Plenković evoca la «guerra civile»: crisi tra Belgrado e Zagabria
Il premier croato al forum di Bled parla delle proteste in Serbia e provoca l’ira di Vučić: «È il suo sogno». Per il primo ministro i Balcani occidentali devono stabilizzarsi prima di entrare in Ue

Una frase all’apparenza banale, buttata là distrattamente durante una conferenza d’alto livello alla presenza di svariati omologhi della regione. Ma nella sostanza così incauta da riaccendere la miccia di tensioni che covano sotto la brace e tali da provocare una crisi politica importante.
Crisi che riguarda l’asse, sempre irrequieto, tra Belgrado e Zagabria, scosso questa volta da affermazioni inquietanti – e pure controverse – rese dal premier croato Andrej Plenković al Bled Strategic Forum (Bsf) a proposito della situazione nella vicina Serbia, agitata da mesi e mesi di proteste di piazza, sfociate anche in episodi di violenza ad agosto.
Plenković, affiancato dallo sloveno Robert Golob, dal montenegrino Jakov Milatović e dall’albanese Edi Rama, a Bled ha ricordato che la Serbia sta affrontando «da più di due anni» – in realtà tutto è iniziato dopo la tragedia di Novi Sad, nel novembre 2024 –, «le più grandi, forti e serie manifestazioni di piazza della sua storia recente».
E il Paese balcanico, ha aggiunto, sarebbe «sull’orlo della guerra civile», mentre la vicina Bosnia viene indebolita dalle spinte «secessionistiche» dei serbo-bosniaci.
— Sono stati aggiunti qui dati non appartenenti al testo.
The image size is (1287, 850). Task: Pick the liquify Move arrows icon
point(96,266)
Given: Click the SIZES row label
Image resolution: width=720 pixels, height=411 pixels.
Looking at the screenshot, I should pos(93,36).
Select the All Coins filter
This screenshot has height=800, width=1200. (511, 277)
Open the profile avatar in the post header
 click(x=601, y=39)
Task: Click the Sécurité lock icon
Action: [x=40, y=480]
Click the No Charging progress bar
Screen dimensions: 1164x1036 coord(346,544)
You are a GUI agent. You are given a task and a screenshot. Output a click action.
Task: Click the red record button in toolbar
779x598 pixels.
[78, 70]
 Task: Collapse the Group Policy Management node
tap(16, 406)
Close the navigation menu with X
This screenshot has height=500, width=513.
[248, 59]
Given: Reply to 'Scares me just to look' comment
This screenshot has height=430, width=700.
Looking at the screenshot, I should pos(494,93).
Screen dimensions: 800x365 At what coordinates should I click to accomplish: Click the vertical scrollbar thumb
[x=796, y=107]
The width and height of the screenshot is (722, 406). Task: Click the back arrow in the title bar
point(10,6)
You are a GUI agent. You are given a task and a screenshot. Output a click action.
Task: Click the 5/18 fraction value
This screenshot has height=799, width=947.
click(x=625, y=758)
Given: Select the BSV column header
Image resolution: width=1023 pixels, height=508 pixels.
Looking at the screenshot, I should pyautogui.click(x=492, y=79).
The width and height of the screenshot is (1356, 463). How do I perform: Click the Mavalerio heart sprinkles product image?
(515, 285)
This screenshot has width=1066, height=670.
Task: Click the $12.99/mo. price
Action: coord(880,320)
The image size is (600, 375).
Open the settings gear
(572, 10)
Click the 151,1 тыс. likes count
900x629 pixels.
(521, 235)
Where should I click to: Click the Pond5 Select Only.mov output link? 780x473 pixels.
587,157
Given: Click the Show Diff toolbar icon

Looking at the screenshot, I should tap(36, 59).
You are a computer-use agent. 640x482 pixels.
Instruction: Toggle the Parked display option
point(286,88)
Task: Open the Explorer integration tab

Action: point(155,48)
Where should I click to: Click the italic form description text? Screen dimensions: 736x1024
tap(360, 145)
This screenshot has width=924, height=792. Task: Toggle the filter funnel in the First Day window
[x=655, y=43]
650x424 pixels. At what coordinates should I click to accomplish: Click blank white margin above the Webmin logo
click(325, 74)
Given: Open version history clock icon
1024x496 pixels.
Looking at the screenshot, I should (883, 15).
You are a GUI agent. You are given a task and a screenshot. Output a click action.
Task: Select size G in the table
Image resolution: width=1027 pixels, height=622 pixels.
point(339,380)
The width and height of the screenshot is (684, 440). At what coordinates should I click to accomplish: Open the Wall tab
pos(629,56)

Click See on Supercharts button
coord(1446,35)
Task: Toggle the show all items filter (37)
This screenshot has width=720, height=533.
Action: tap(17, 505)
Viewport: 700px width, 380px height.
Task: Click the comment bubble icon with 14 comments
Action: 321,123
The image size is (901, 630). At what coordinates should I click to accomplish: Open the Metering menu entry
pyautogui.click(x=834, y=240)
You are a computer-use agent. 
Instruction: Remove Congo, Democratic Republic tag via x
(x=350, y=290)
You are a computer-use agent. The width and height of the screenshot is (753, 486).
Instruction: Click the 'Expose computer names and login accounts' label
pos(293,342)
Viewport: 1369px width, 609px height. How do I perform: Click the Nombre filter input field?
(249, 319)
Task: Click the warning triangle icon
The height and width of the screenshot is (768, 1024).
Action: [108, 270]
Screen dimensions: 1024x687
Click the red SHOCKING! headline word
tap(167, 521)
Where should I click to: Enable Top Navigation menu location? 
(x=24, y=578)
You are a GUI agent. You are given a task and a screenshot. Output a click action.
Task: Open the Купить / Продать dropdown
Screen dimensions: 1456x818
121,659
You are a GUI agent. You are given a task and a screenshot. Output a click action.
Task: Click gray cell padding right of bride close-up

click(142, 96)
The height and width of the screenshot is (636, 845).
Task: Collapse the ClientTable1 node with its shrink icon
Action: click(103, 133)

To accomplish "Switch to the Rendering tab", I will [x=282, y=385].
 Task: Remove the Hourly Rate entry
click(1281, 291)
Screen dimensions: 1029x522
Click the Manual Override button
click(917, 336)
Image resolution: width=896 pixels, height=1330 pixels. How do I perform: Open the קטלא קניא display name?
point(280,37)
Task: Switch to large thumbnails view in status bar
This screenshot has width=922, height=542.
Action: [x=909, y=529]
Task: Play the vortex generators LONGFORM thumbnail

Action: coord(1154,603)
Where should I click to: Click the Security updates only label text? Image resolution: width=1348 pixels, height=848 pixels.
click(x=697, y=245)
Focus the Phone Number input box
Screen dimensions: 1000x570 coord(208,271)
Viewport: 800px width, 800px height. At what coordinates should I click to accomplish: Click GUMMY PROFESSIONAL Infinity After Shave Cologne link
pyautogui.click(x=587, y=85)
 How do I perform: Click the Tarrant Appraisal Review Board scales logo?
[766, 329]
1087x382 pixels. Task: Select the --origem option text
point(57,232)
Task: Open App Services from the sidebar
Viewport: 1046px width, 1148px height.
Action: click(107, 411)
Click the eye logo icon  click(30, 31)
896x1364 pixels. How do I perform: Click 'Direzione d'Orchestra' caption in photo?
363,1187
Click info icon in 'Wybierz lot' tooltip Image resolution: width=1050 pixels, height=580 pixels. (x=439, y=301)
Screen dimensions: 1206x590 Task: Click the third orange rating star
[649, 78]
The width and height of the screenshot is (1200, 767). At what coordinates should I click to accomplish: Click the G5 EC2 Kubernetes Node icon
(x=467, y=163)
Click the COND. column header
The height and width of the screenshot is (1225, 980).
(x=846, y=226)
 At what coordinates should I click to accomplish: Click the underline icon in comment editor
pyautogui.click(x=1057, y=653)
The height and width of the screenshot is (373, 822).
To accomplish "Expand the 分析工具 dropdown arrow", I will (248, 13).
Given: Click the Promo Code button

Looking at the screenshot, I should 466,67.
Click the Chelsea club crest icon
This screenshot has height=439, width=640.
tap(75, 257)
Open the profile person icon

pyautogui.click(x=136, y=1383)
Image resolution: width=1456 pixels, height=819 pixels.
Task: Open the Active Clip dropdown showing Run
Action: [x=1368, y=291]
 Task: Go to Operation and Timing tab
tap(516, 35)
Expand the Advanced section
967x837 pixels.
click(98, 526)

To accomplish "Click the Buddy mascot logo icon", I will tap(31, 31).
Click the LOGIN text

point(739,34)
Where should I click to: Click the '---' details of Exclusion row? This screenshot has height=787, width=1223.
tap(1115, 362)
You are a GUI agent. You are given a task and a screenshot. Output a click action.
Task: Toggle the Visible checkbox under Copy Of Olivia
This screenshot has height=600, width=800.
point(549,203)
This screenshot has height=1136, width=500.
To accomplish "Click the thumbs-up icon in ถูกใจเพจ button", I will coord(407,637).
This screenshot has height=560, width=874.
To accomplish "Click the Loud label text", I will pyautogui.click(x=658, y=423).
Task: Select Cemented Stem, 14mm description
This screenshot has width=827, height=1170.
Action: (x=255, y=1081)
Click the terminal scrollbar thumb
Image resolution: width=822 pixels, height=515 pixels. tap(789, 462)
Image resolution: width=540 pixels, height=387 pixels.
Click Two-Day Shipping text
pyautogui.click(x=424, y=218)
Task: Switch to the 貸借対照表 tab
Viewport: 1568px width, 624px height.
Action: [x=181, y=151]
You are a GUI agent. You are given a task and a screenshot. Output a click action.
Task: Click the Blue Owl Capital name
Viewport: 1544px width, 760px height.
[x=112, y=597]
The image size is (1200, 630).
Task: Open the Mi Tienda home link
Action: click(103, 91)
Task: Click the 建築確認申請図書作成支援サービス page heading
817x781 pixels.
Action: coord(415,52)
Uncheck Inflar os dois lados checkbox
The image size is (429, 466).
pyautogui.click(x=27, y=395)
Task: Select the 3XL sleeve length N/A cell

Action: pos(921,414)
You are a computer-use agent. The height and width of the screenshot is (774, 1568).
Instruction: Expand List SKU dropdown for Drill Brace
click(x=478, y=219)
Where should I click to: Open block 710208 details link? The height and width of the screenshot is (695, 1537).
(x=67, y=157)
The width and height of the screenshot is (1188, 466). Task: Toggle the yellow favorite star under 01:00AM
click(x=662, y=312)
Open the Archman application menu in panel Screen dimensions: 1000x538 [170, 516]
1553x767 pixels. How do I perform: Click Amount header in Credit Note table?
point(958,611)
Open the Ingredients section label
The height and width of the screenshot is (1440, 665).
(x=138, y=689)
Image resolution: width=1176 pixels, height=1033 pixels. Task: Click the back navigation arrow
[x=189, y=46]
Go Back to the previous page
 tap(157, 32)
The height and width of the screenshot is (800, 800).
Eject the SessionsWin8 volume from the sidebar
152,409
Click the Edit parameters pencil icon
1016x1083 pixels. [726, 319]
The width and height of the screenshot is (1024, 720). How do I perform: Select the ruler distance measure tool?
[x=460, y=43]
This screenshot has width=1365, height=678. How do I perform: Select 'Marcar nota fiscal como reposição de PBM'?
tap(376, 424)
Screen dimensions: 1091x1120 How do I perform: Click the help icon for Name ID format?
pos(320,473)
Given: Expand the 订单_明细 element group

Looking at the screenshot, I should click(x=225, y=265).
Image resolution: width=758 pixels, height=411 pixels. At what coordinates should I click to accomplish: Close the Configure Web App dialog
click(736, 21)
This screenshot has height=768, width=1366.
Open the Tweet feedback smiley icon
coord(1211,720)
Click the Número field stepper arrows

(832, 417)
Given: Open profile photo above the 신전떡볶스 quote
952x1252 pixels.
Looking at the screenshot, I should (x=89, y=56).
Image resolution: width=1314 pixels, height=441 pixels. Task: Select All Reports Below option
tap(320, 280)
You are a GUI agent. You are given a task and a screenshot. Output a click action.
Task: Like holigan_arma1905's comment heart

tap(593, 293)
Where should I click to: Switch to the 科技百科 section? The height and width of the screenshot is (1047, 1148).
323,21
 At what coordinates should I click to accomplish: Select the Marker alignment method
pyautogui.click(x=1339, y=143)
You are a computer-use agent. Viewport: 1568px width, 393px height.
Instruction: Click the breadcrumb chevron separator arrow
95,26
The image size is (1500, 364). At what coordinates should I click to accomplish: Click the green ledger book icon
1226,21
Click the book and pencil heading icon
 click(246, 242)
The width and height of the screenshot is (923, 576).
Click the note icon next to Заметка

Sull’allargamento, questo il ragionamento di Plenković, va riconosciuto che tutti gli Stati dei Balcani occidentali «stanno investendo sull’adesione, ma devono stabilizzarsi politicamente».
Plenković ha poi confermato successivamente le sue dichiarazioni, precisando che si è trattato di una «descrizione» della situazione «per un’audience che non ha seguito» le evoluzioni in Serbia. «Non pensate che abbia appoggiato uno scenario del genere», quello della guerra civile, «ho solo freddamente descritto» la situazione sul campo. Parole, quelle del leader conservatore croato, che hanno provocato rabbia e grandi polemiche, a Belgrado, con le autorità serbe che le hanno lette come uno schiaffo e un’ingerenza indebita. O addirittura come un’ammissione di colpa.
A reagire, è stato in primis il presidente serbo Aleksandar Vučić, che ha definito «distorte» le dichiarazioni di Plenković, pensate solo per gettare discredito sulla Serbia. Anzi, forse Plenković avrà pure «sognato» di vedere la Serbia precipitare nella guerra civile, ma «non ci sarà» nulla del genere tra Belgrado e Novi Sad.
Anzi, malgrado le turbolenze sempre più spinte e la piazza che continua a ribollire, la Serbia «continuerà a crescere con grande velocità», ha assicurato Vučić. Lo farà, «malgrado gli sforzi ufficiali e in particolare quelli non ufficiali della Croazia», ha aggiunto poi maliziosamente.
E non si tornerà ai tempi «in cui presidenti serbi adoravano la Croazia e si scusavano» con Zagabria perché essa «aveva espulso i serbi». «Continueremo a tendere la mano alla Croazia, nonostante tutti i commenti malevoli e menzogneri e non augureremo mai loro nulla di simile», ha chiosato Vučić.
Ancora più dura, se possibile, l’ex premier e oggi presidente del Parlamento, Ana Brnabić. «Plenković dice che la Serbia è sull’orlo della guerra civile? Cosa potrebbe dire di diverso? (I croati) hanno così tanto desiderato e investito» su questo epilogo e il loro «obiettivo strategico è che Vučić non sia alla testa» del Paese, ha scritto su X – rispolverando le accuse lanciate già in inverno dai tabloid filogovernativi di Belgrado su un presunto coinvolgimento della Croazia nelle proteste di piazza.
Ma c’è anche chi dà ragione a Plenković. La situazione in una Serbia sempre più polarizzata è grave. E «non occorre che venga Plenković a ricordarcelo», ha ammesso il sociologo Ivan Živkov.